** GIVEN DATA follows **

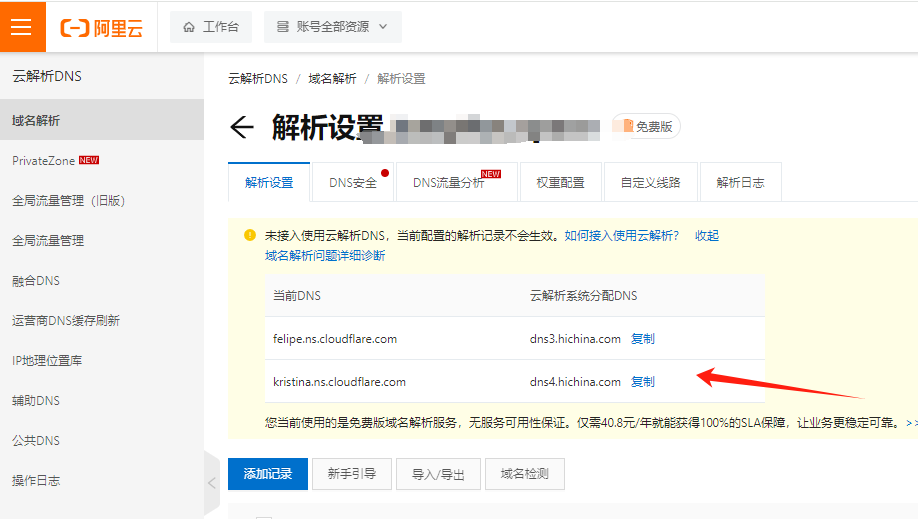The width and height of the screenshot is (918, 519).
Task: Copy the dns3.hichina.com DNS address
Action: (643, 339)
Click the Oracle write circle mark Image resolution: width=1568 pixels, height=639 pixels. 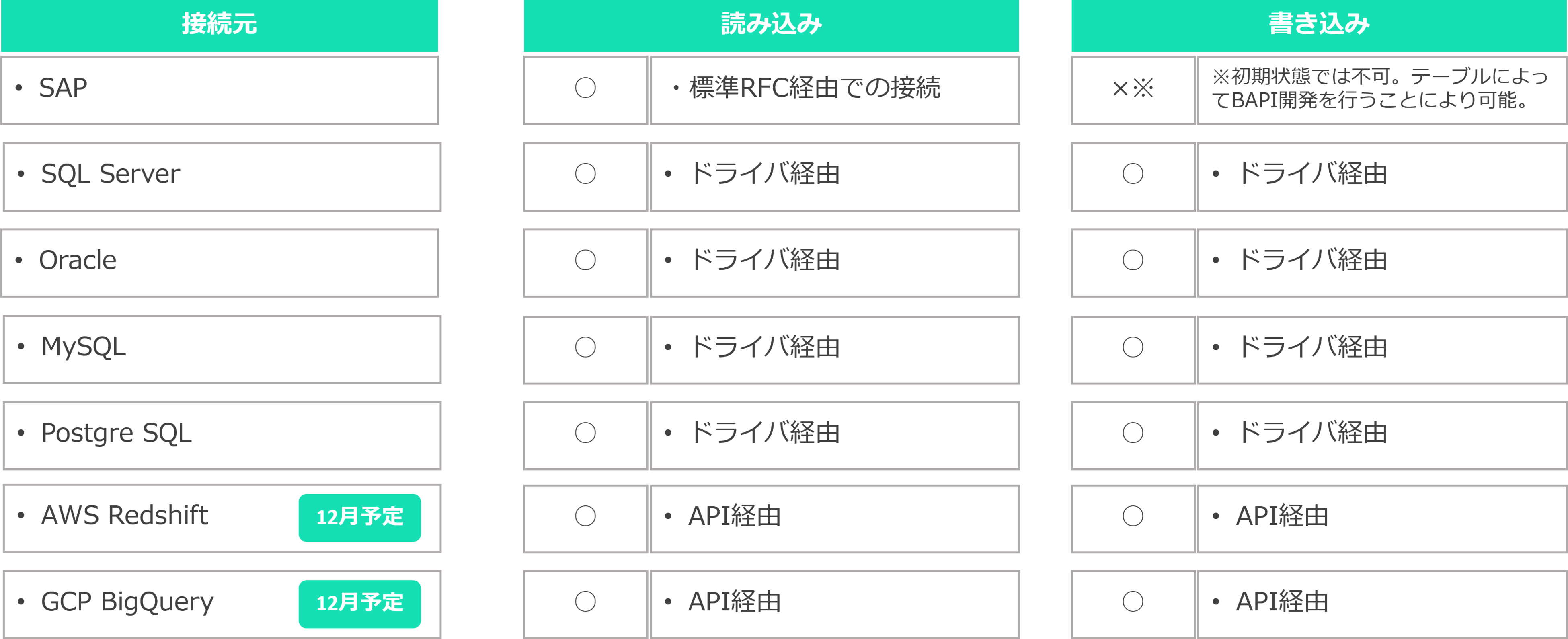click(1132, 261)
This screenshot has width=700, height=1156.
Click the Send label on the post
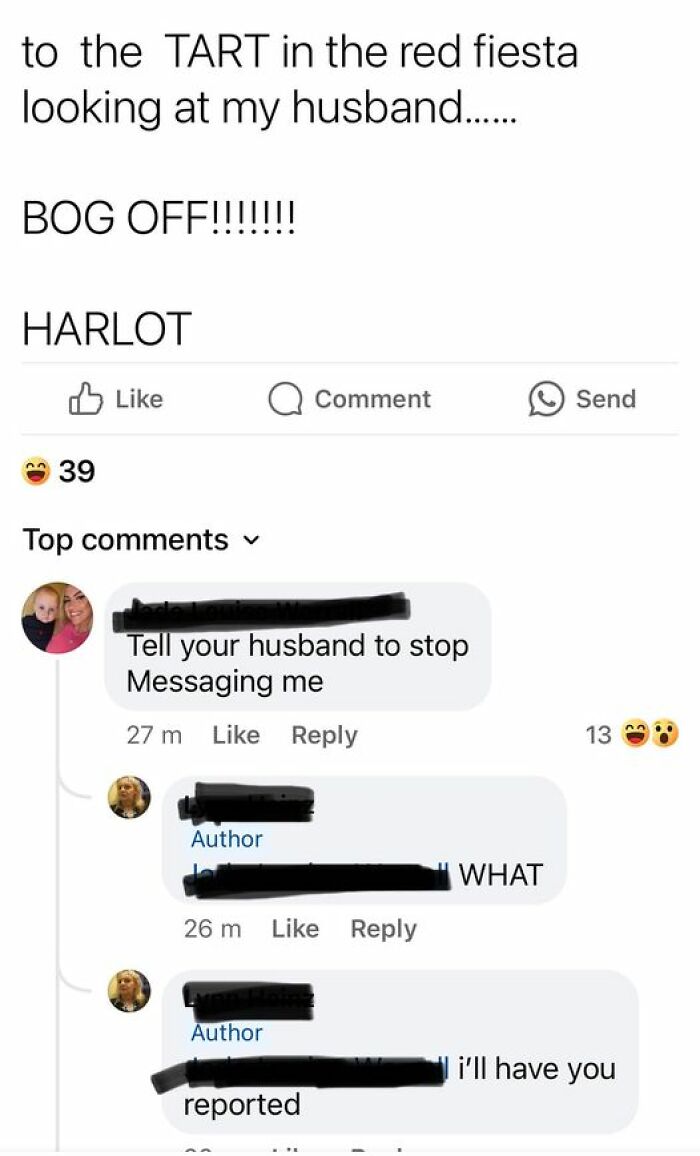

** End of GIVEN DATA **

▶ TASK BRIEF:
Word for word, restate the lines from the line containing "This screenshot has width=700, height=1156." through the end of the data, including the first and last of them. Pictures stay out.

▶ ANSWER AREA:
This screenshot has width=700, height=1156.
Click the Send label on the post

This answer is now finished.